- _TASK TO COMPLETE_: Please rewrite the material below with every "navigator" changed to "navigation panel" and everything else left as it is.

BEGIN DATASET EXTRACT

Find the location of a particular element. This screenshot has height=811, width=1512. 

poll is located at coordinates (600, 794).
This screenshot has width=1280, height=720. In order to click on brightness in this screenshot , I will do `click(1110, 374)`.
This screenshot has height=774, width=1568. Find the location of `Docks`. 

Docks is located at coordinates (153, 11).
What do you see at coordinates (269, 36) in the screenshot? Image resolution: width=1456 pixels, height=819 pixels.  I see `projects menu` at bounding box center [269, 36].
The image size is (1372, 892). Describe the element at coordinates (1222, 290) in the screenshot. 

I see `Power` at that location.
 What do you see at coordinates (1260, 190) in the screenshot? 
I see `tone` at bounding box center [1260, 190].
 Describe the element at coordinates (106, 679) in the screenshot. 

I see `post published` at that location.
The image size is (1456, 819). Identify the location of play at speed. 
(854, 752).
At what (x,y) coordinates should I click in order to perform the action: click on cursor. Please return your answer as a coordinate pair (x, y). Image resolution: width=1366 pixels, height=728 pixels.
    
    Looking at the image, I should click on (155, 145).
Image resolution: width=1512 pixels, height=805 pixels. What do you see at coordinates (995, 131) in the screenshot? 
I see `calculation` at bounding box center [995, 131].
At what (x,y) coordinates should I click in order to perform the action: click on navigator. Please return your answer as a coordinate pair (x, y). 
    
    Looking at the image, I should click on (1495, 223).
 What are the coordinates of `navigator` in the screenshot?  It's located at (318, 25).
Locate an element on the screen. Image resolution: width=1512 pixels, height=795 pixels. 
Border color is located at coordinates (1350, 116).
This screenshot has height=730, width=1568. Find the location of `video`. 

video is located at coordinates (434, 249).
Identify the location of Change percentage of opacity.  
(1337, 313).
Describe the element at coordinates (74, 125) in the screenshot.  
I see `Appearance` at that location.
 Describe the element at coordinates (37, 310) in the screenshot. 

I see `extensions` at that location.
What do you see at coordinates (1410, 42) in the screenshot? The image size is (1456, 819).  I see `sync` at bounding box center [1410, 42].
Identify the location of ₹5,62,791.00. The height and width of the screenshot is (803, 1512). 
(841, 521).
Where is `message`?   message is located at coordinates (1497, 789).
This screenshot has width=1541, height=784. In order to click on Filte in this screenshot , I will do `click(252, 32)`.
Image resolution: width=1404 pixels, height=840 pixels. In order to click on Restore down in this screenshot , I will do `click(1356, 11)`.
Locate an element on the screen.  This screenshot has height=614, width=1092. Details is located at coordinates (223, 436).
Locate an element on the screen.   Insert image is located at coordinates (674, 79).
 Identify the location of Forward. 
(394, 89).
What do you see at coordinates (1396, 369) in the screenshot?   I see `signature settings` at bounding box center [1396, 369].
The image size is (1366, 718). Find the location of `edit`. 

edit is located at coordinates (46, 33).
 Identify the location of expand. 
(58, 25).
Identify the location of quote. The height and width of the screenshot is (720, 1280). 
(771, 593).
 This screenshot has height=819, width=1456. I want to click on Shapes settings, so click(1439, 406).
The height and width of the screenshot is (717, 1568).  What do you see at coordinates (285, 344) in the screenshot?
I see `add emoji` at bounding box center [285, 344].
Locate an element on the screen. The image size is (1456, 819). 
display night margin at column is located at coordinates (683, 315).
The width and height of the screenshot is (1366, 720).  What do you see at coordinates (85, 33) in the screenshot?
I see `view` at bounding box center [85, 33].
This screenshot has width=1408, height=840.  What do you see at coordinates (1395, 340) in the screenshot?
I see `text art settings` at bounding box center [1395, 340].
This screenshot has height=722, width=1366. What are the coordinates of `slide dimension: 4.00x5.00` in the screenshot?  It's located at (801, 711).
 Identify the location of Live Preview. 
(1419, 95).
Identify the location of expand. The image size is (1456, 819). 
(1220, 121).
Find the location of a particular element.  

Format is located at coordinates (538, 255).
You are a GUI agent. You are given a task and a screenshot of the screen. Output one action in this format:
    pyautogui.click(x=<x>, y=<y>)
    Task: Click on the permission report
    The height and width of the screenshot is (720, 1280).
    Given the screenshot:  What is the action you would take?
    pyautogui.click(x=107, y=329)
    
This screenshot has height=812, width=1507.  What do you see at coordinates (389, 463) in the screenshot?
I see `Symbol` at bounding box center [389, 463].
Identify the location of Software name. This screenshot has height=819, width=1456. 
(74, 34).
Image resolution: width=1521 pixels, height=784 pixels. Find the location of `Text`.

END DATASET EXTRACT

- _FULL ANSWER_:
Find the location of a particular element. This screenshot has height=811, width=1512. 

poll is located at coordinates (600, 794).
This screenshot has width=1280, height=720. In order to click on brightness in this screenshot , I will do `click(1110, 374)`.
This screenshot has height=774, width=1568. Find the location of `Docks`. 

Docks is located at coordinates (153, 11).
What do you see at coordinates (269, 36) in the screenshot? Image resolution: width=1456 pixels, height=819 pixels.  I see `projects menu` at bounding box center [269, 36].
The image size is (1372, 892). Describe the element at coordinates (1222, 290) in the screenshot. 

I see `Power` at that location.
 What do you see at coordinates (1260, 190) in the screenshot? 
I see `tone` at bounding box center [1260, 190].
 Describe the element at coordinates (106, 679) in the screenshot. 

I see `post published` at that location.
The image size is (1456, 819). Identify the location of play at speed. 
(854, 752).
At what (x,y) coordinates should I click in order to perform the action: click on cursor. Please return your answer as a coordinate pair (x, y). Image resolution: width=1366 pixels, height=728 pixels.
    
    Looking at the image, I should click on (155, 145).
Image resolution: width=1512 pixels, height=805 pixels. What do you see at coordinates (995, 131) in the screenshot? 
I see `calculation` at bounding box center [995, 131].
At what (x,y) coordinates should I click in order to perform the action: click on navigation panel. Please return your answer as a coordinate pair (x, y). 
    
    Looking at the image, I should click on (1495, 223).
 What are the coordinates of `navigation panel` in the screenshot?  It's located at (318, 25).
Locate an element on the screen. Image resolution: width=1512 pixels, height=795 pixels. 
Border color is located at coordinates (1350, 116).
This screenshot has height=730, width=1568. Find the location of `video`. 

video is located at coordinates (434, 249).
Identify the location of Change percentage of opacity.  
(1337, 313).
Describe the element at coordinates (74, 125) in the screenshot.  
I see `Appearance` at that location.
 Describe the element at coordinates (37, 310) in the screenshot. 

I see `extensions` at that location.
What do you see at coordinates (1410, 42) in the screenshot? The image size is (1456, 819).  I see `sync` at bounding box center [1410, 42].
Identify the location of ₹5,62,791.00. The height and width of the screenshot is (803, 1512). 
(841, 521).
Where is `message`?   message is located at coordinates (1497, 789).
This screenshot has width=1541, height=784. In order to click on Filte in this screenshot , I will do `click(252, 32)`.
Image resolution: width=1404 pixels, height=840 pixels. In order to click on Restore down in this screenshot , I will do `click(1356, 11)`.
Locate an element on the screen.  This screenshot has height=614, width=1092. Details is located at coordinates (223, 436).
Locate an element on the screen.   Insert image is located at coordinates (674, 79).
 Identify the location of Forward. 
(394, 89).
What do you see at coordinates (1396, 369) in the screenshot?   I see `signature settings` at bounding box center [1396, 369].
The image size is (1366, 718). Find the location of `edit`. 

edit is located at coordinates (46, 33).
 Identify the location of expand. 
(58, 25).
Identify the location of quote. The height and width of the screenshot is (720, 1280). 
(771, 593).
 This screenshot has height=819, width=1456. I want to click on Shapes settings, so click(1439, 406).
The height and width of the screenshot is (717, 1568).  What do you see at coordinates (285, 344) in the screenshot?
I see `add emoji` at bounding box center [285, 344].
Locate an element on the screen. The image size is (1456, 819). 
display night margin at column is located at coordinates (683, 315).
The width and height of the screenshot is (1366, 720).  What do you see at coordinates (85, 33) in the screenshot?
I see `view` at bounding box center [85, 33].
This screenshot has width=1408, height=840.  What do you see at coordinates (1395, 340) in the screenshot?
I see `text art settings` at bounding box center [1395, 340].
This screenshot has height=722, width=1366. What are the coordinates of `slide dimension: 4.00x5.00` in the screenshot?  It's located at (801, 711).
 Identify the location of Live Preview. 
(1419, 95).
Identify the location of expand. The image size is (1456, 819). 
(1220, 121).
Find the location of a particular element.  

Format is located at coordinates (538, 255).
You are a GUI agent. You are given a task and a screenshot of the screen. Output one action in this format:
    pyautogui.click(x=<x>, y=<y>)
    Task: Click on the permission report
    The height and width of the screenshot is (720, 1280).
    Given the screenshot:  What is the action you would take?
    pyautogui.click(x=107, y=329)
    
This screenshot has height=812, width=1507.  What do you see at coordinates (389, 463) in the screenshot?
I see `Symbol` at bounding box center [389, 463].
Identify the location of Software name. This screenshot has height=819, width=1456. 
(74, 34).
Image resolution: width=1521 pixels, height=784 pixels. Find the location of `Text`.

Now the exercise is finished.